* STORED RECORDS:
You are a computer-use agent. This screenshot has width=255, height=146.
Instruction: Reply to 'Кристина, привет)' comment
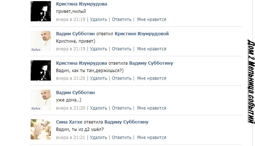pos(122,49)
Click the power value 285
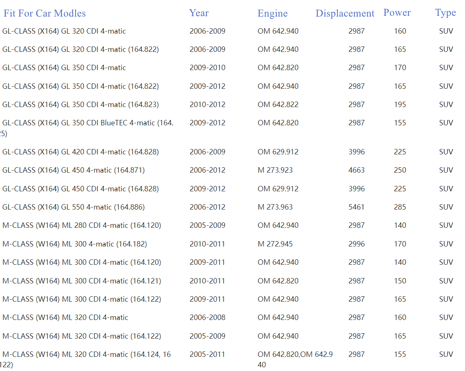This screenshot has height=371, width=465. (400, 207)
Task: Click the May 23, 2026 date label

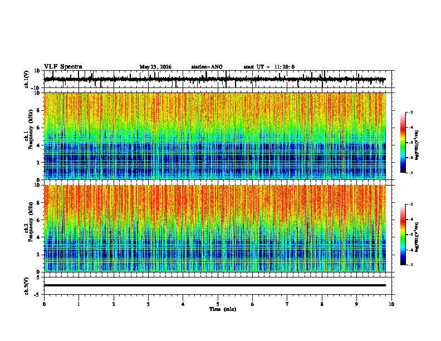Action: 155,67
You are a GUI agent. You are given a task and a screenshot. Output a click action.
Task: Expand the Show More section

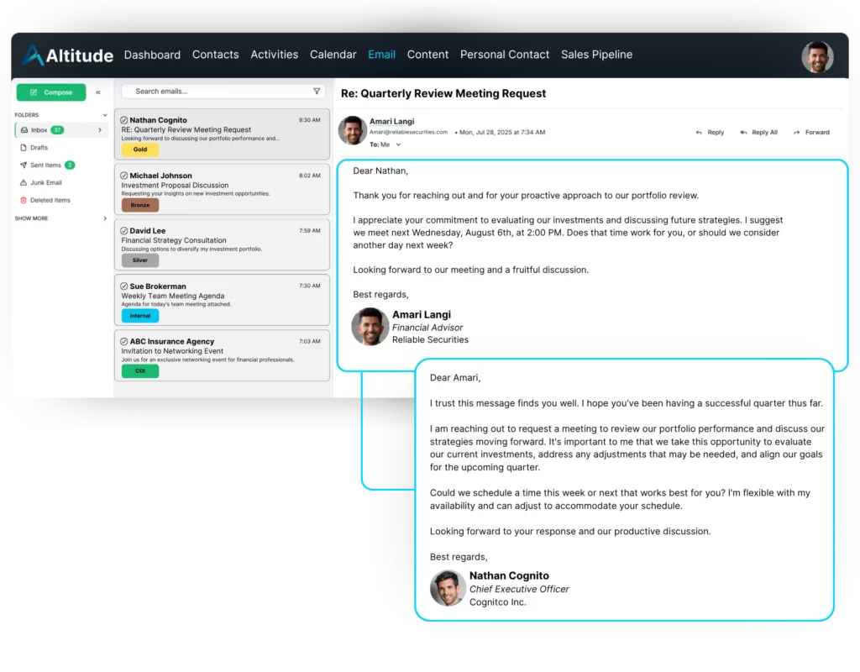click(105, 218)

* * *

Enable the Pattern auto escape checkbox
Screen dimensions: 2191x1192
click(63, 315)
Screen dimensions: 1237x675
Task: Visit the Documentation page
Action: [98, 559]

...

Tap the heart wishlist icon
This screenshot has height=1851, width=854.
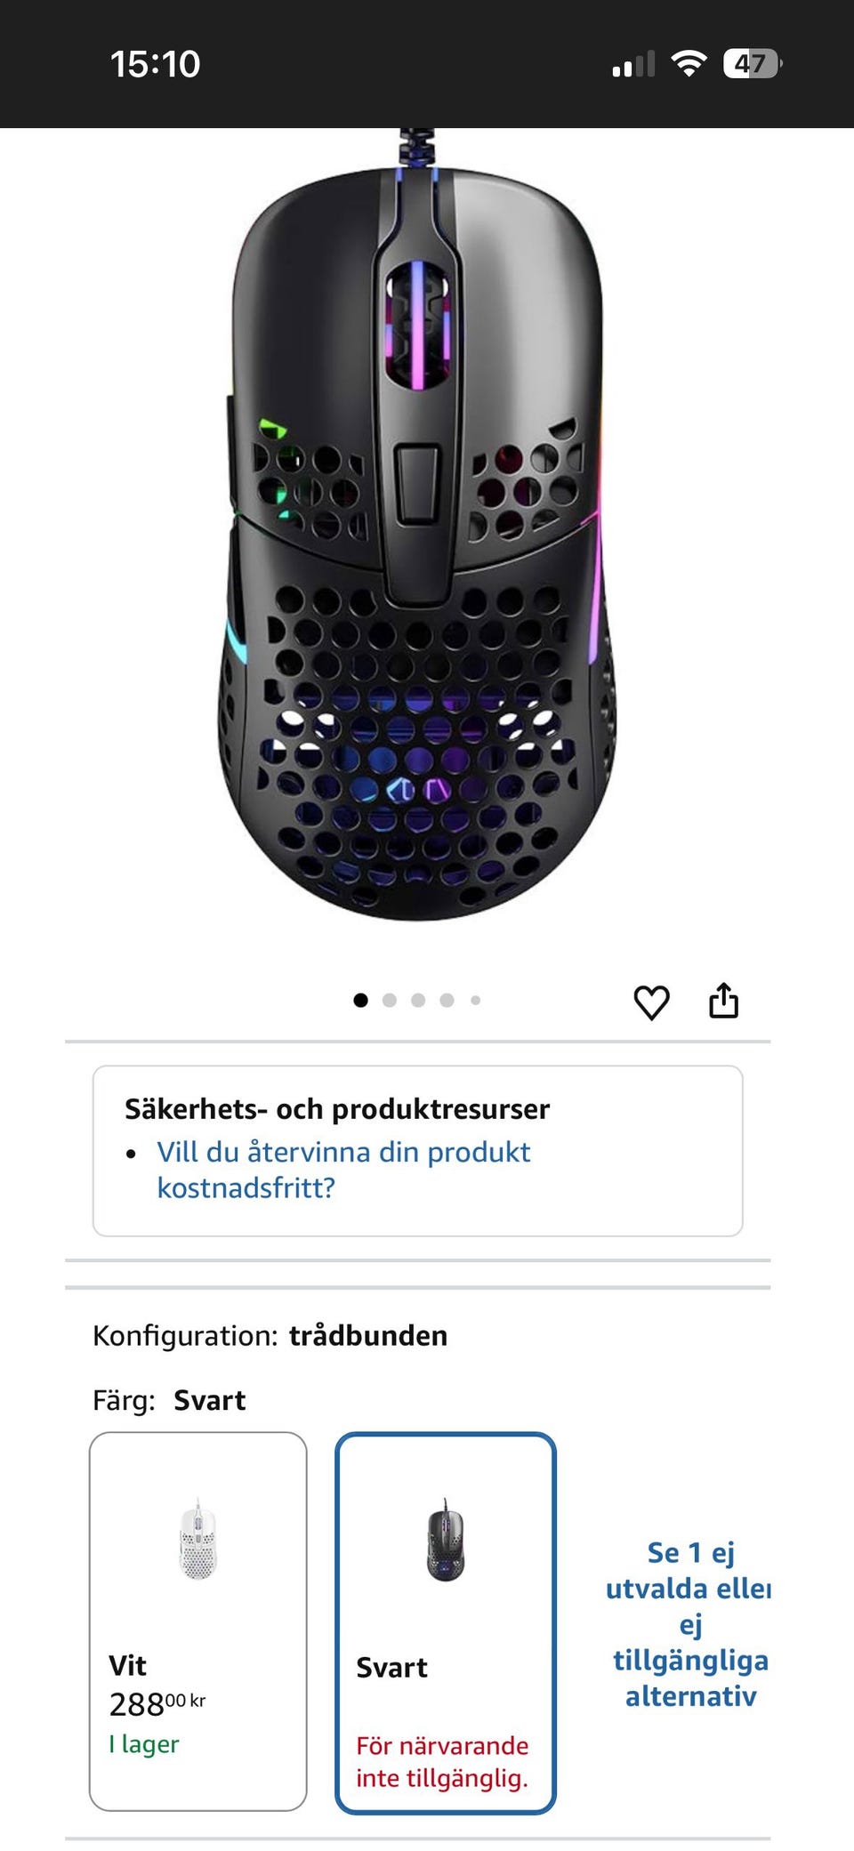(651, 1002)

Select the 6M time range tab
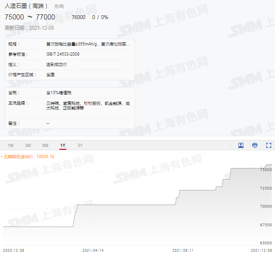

* GOAL: Please rewrite the records between the lines holding "You are a GUI" and "click(105, 218)", inclusive, with "Show More" changed to "See More" and everything else kept the same. Leave out the pictures.

* SOLUTION TO THE PROBLEM:
You are a GUI agent. You are given a task and a screenshot. Output a click action.
Task: Expand the See More section

click(105, 218)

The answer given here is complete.